You drop rounds down the magazine from the front end loading port in the tube like loading a .22 RF tubular mag.

A fairly heavy .45 Colt load dropped on the primer from a long distance is probably not the same as recoil of a 30-30 RN with the bullet in contact with the next primer.

rc
 
A fairly heavy .45 Colt load dropped on the primer from a long distance is probably not the same as recoil of a 30-30 RN with the bullet in contact with the next primer.
That makes sense. I forgot that you drop the rounds down the magazine in a Henry, and those first couple drop a long way...
 
Zbob must be a cowboy.

If you are a purist that requires the pistol to attain a straight up barrel upon recoil, do not read the following.

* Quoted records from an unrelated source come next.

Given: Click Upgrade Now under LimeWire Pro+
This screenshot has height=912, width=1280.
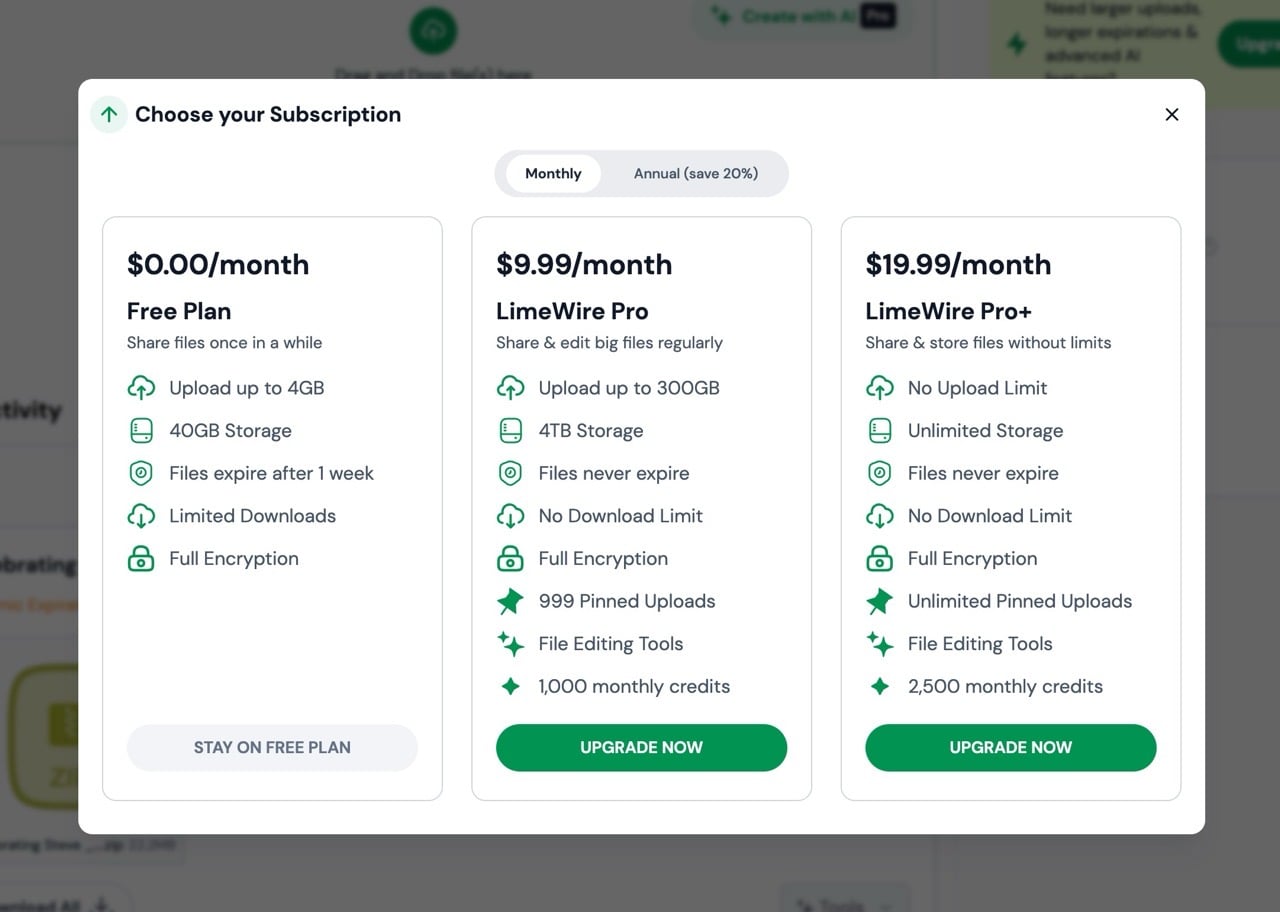Looking at the screenshot, I should 1010,747.
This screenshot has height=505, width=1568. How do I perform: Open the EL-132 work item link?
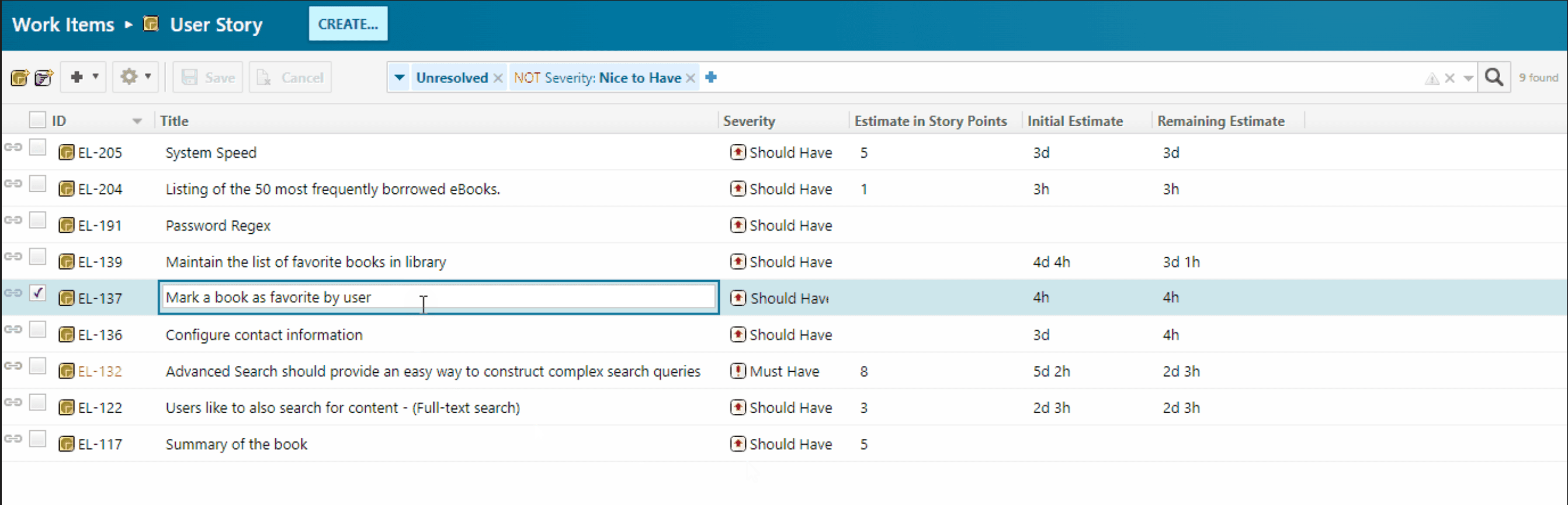(x=100, y=372)
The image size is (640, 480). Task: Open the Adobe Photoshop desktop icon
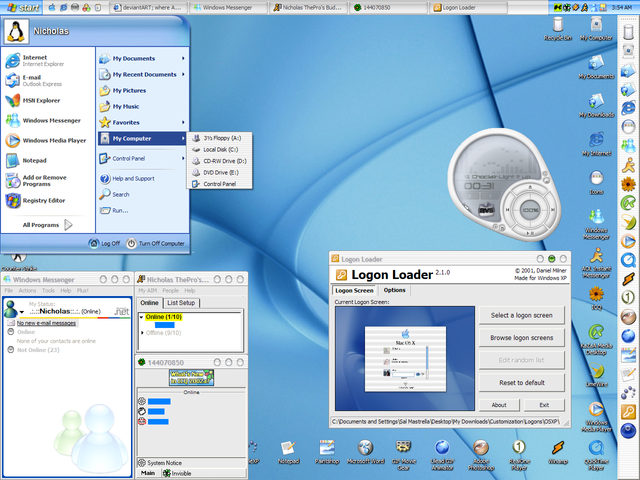pyautogui.click(x=482, y=449)
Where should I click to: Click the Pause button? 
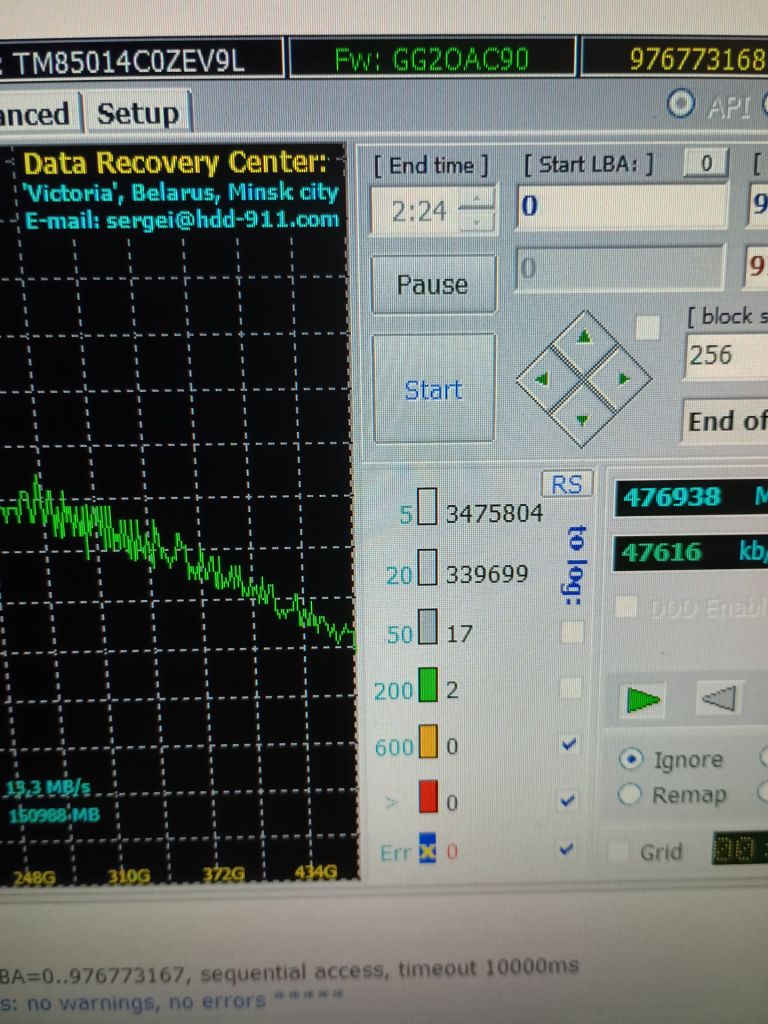[x=433, y=284]
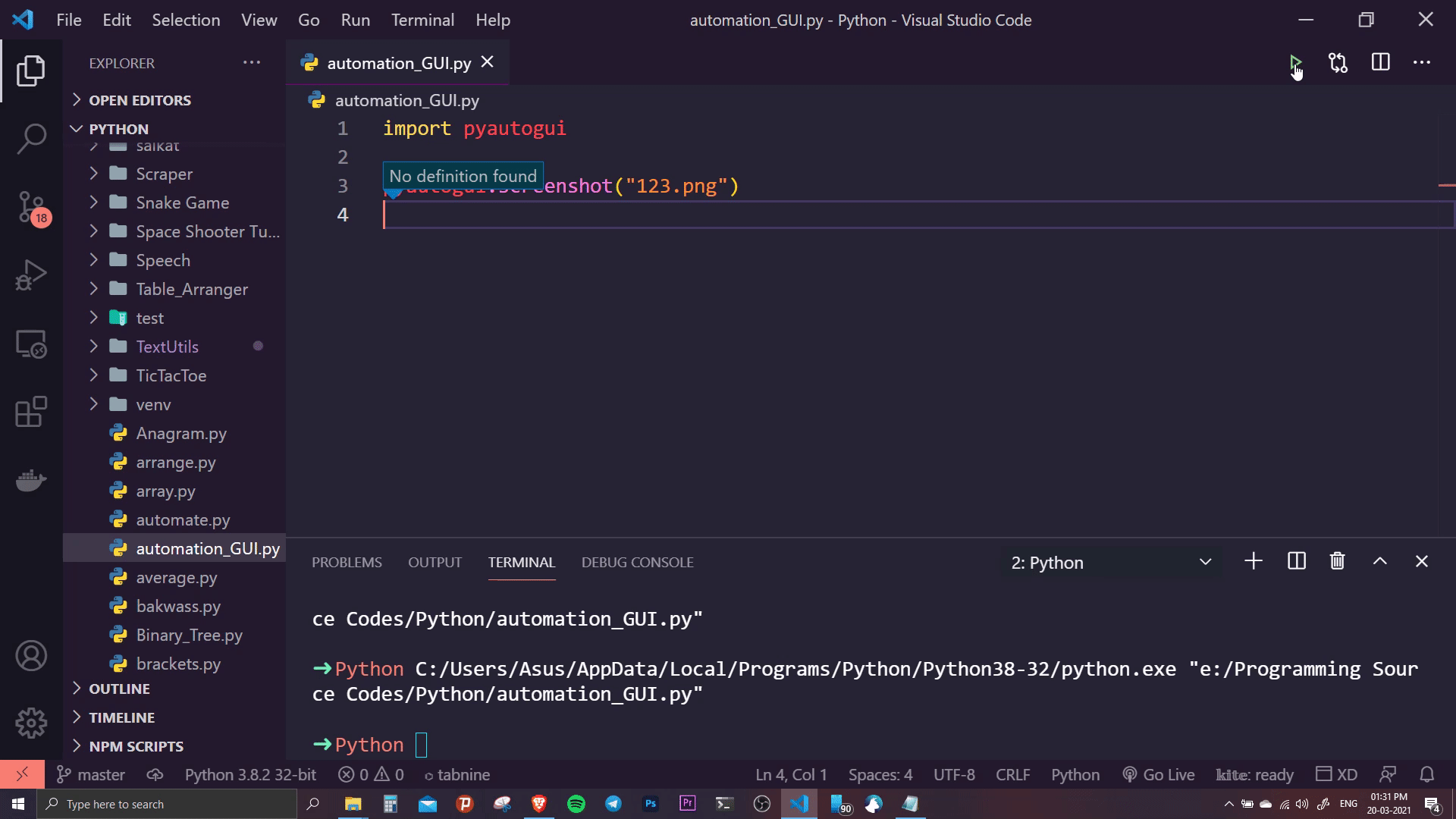Run Python file with play button
This screenshot has height=819, width=1456.
[1294, 62]
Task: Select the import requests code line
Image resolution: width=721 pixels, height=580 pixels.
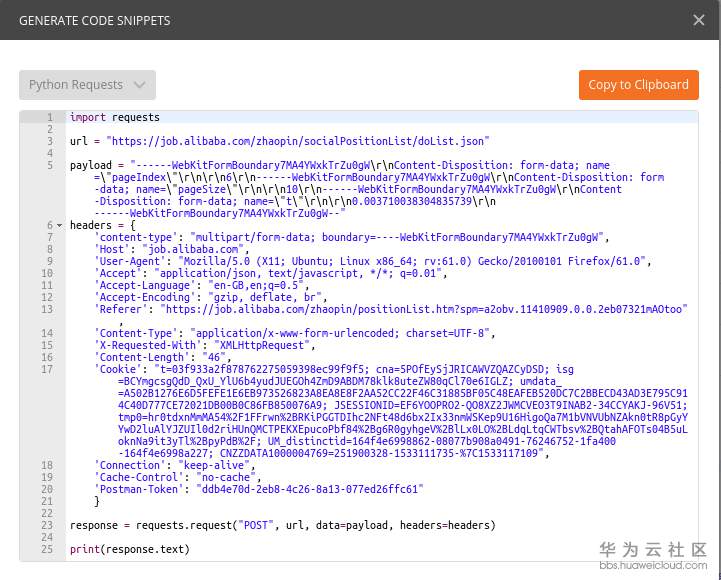Action: coord(114,117)
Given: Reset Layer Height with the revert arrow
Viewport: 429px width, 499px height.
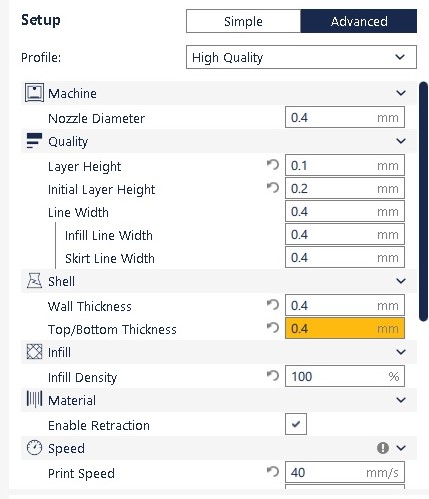Looking at the screenshot, I should [273, 165].
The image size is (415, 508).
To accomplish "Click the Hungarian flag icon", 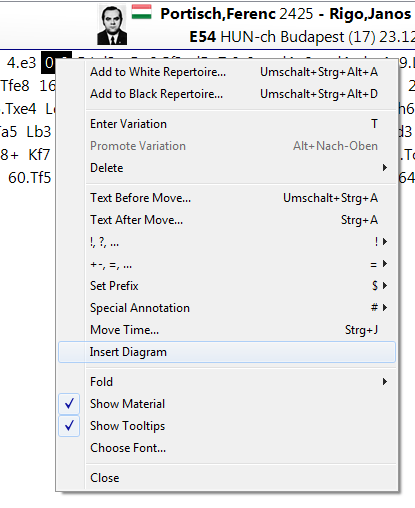I will 141,12.
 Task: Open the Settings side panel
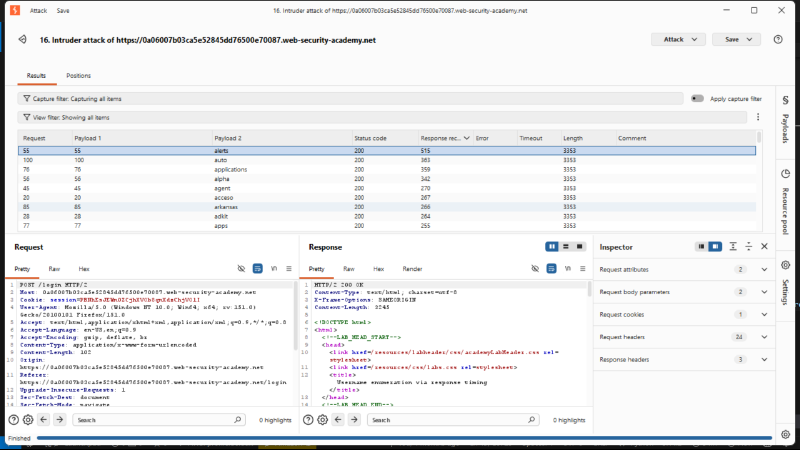(785, 283)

160 gr RNFP over 4.2 gr. American Select. Red Dot is almost identical. Super nice cowboy load that will function in pistols and rifle.
 
My favorite load is 7.5 grains of Promo, any LP primer, and 230 grain Lee truncated-cone tumble lube bullet. I roll crimp into the top little grease groove. It is definitely not a "cowboy" load :) (it's probably about 19000 psi, which is over SAAMI specs but should be OK for any steel framed post-war gun) I like that load because it's very cheap to load, it's accurate, and I can shoot them all day. (Ruger Bisley) I also load barn burners, but only the first few of those is any fun, then I start flinching.
 
Also, you wouldn't want to mix up the heavy load made with 2400 and shoot it in your revolver by accident.
Not sure why, the large frame Vaquero is perfectly suited to "Ruger only" loads.